Task set.
1. From the passage on organic food, list the things it says a person weighing the health benefits of organic food may consider.
2. Print the passage on organic food from "This is the" up to and including "share her opinions.".
3. In the passage on organic food, what committee is Dr. Melvin Heyman a member of?

Source passage.
____

This is the first time on my blog that I have allowed others to write for me. Dr. Elaine Rosen is an incredible Doctor. Her passion for changing the way children eat and live their lives is infectious. We spoke a few months ago about whether or not a person should eat organic. I wanted to share her opinions.
An individual making a decision about whether or not to buy and eat organic foods may make that decision based on numerous factors including but not limited to cost, environmental benefits, and health benefits. On the subject of health benefits alone, that individual may consider nutritional quality, presence of antibiotics and hormones in food/drink, as well as exposure to pesticides in conventionally grown food. Although there has been a growing movement towards organic food over the last decade, the predominant national-level organizations that would be in a position to endorse a recommendation for organic over conventional on a global scale have been slow to articulate a consensus statement that either accepts or rejects the sum total benefits.
Within the scope of national level health organizations, the lack of consensus is noteworthy. As a pediatrician, I have been asked by my parents numerous times over the years as to whether or not I would recommend organic or not. For years, my opinion mirrored that of the American Academy of Pediatrics, which has benignly stated that there is insufficient evidence in terms of health benefits to justify the greater costs involved in purchasing just organic food. “There are no proven health benefits to buying organic,” says Dr. Melvin Heyman, member of the AAP Committee on Nutrition—a sentiment that is echoed by the other members on this committee. The absence of debate rooted in results from scientific studies is noteworthy, however. A search on the American Academy of Pediatrics website with the term “organic food” yields very few results. There are simply very few large-scale studies that have been conducted that have weighed in on the health effects of organic vs. conventional food within the pediatric population.

____

Dataset records.
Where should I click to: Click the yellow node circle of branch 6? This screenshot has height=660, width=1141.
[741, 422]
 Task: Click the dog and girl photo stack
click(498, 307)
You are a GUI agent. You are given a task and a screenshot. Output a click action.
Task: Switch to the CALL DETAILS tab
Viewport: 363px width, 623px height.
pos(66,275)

____

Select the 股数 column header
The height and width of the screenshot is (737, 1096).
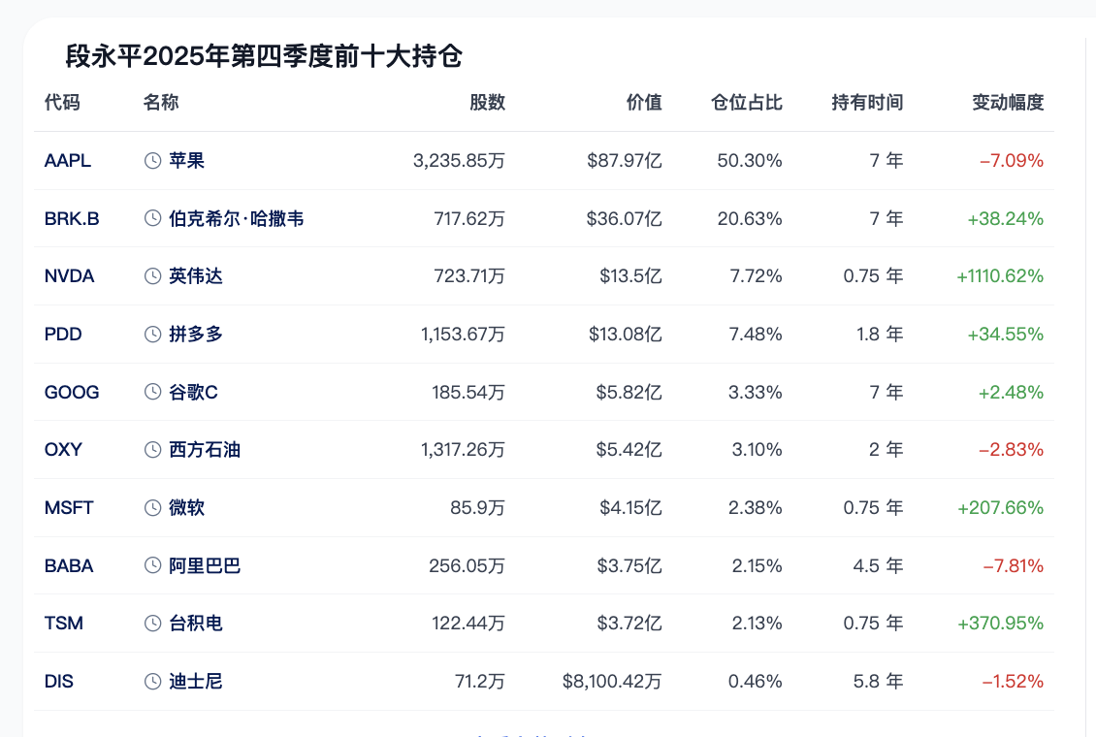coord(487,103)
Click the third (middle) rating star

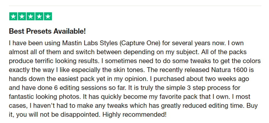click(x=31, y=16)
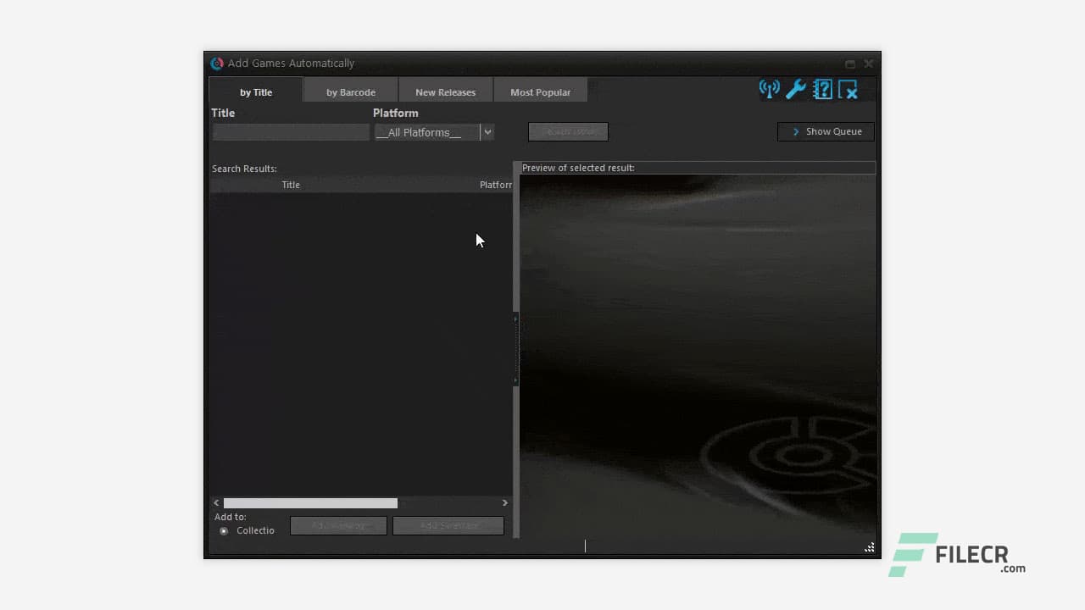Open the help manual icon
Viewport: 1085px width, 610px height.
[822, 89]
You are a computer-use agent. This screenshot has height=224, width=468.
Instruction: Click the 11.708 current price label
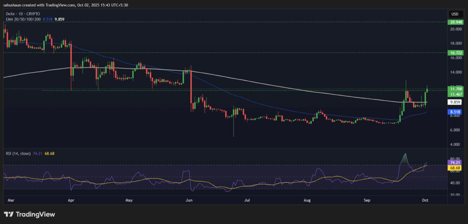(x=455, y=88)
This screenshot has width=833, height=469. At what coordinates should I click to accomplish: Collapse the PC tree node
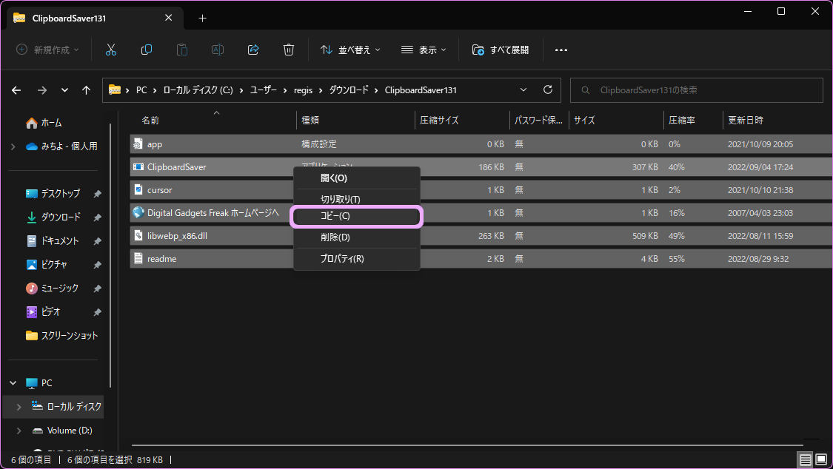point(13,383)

____

Solutions in order.
1.
- nutritional quality
- presence of antibiotics and hormones in food/drink
- exposure to pesticides in conventionally grown food

2.
This is the first time on my blog that I have allowed others to write for me. Dr. Elaine Rosen is an incredible Doctor. Her passion for changing the way children eat and live their lives is infectious. We spoke a few months ago about whether or not a person should eat organic. I wanted to share her opinions.

3. The AAP Committee on Nutrition.